Top of Listed records

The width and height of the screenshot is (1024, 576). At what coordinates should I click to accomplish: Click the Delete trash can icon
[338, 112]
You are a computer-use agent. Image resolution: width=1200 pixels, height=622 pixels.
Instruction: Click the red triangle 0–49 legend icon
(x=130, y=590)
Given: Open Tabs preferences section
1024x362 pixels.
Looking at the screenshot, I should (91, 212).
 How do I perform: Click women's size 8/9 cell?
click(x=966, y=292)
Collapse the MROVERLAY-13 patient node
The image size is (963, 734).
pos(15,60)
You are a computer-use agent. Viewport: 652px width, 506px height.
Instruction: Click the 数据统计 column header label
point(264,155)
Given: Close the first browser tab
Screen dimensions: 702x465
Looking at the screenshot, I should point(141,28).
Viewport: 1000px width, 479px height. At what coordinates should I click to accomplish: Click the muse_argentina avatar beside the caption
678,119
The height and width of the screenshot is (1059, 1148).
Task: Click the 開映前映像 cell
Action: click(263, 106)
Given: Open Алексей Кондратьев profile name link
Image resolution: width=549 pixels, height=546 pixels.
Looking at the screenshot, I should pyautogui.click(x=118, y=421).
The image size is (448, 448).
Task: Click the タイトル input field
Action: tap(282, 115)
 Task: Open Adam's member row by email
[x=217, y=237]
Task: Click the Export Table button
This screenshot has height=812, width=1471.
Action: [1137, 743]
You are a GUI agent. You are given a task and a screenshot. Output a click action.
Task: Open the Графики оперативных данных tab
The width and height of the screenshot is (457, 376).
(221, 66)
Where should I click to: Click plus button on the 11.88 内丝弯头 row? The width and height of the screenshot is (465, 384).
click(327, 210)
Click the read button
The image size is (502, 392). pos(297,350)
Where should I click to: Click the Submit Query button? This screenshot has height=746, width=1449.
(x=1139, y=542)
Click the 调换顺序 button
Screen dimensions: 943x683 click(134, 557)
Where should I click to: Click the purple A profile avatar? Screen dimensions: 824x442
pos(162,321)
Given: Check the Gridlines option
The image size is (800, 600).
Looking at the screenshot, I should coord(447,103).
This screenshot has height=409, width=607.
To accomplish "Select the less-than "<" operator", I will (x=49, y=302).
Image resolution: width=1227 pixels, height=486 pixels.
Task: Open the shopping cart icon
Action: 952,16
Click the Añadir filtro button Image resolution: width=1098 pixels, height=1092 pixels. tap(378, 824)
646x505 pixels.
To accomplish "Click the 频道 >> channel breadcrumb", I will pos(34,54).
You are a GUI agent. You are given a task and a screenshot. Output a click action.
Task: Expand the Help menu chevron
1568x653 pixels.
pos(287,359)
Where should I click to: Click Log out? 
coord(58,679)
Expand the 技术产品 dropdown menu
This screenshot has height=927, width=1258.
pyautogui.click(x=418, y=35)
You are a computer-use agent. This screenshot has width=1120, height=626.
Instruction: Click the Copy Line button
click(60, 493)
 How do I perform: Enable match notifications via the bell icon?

Bottom of Listed records

Would you copy the data exactly as shown above?

The width and height of the screenshot is (1024, 576). At what coordinates should I click to accomplish: Click the Delete trash can icon
[338, 112]
You are a computer-use agent. Image resolution: width=1200 pixels, height=622 pixels.
Instruction: Click the red triangle 0–49 legend icon
(x=130, y=590)
Given: Open Tabs preferences section
1024x362 pixels.
Looking at the screenshot, I should (91, 212).
 How do I perform: Click women's size 8/9 cell?
click(x=966, y=292)
Collapse the MROVERLAY-13 patient node
The image size is (963, 734).
pos(15,60)
You are a computer-use agent. Viewport: 652px width, 506px height.
Instruction: Click the 数据统计 column header label
point(264,155)
Given: Close the first browser tab
Screen dimensions: 702x465
Looking at the screenshot, I should point(141,28).
Viewport: 1000px width, 479px height. At what coordinates should I click to accomplish: Click the muse_argentina avatar beside the caption
678,119
The height and width of the screenshot is (1059, 1148).
Task: Click the 開映前映像 cell
Action: click(263, 106)
Given: Open Алексей Кондратьев profile name link
Image resolution: width=549 pixels, height=546 pixels.
Looking at the screenshot, I should pyautogui.click(x=118, y=421).
The image size is (448, 448).
Task: Click the タイトル input field
Action: tap(282, 115)
 Task: Open Adam's member row by email
[x=217, y=237]
Task: Click the Export Table button
This screenshot has height=812, width=1471.
Action: [1137, 743]
You are a GUI agent. You are given a task and a screenshot. Output a click action.
Task: Open the Графики оперативных данных tab
The width and height of the screenshot is (457, 376).
(221, 66)
Where should I click to: Click plus button on the 11.88 内丝弯头 row? The width and height of the screenshot is (465, 384).
click(327, 210)
Click the read button
The image size is (502, 392). pos(297,350)
Where should I click to: Click the Submit Query button? This screenshot has height=746, width=1449.
(x=1139, y=542)
Click the 调换顺序 button
Screen dimensions: 943x683 click(134, 557)
Where should I click to: Click the purple A profile avatar? Screen dimensions: 824x442
pos(162,321)
Given: Check the Gridlines option
The image size is (800, 600).
Looking at the screenshot, I should coord(447,103).
This screenshot has height=409, width=607.
To accomplish "Select the less-than "<" operator", I will (x=49, y=302).
Image resolution: width=1227 pixels, height=486 pixels.
Task: Open the shopping cart icon
Action: 952,16
Click the Añadir filtro button Image resolution: width=1098 pixels, height=1092 pixels. tap(378, 824)
646x505 pixels.
To accomplish "Click the 频道 >> channel breadcrumb", I will pos(34,54).
You are a GUI agent. You are given a task and a screenshot. Output a click action.
Task: Expand the Help menu chevron
1568x653 pixels.
pos(287,359)
Where should I click to: Click Log out? 
coord(58,679)
Expand the 技术产品 dropdown menu
This screenshot has height=927, width=1258.
pyautogui.click(x=418, y=35)
You are a computer-use agent. This screenshot has width=1120, height=626.
Instruction: Click the Copy Line button
click(60, 493)
 How do I perform: Enable match notifications via the bell icon?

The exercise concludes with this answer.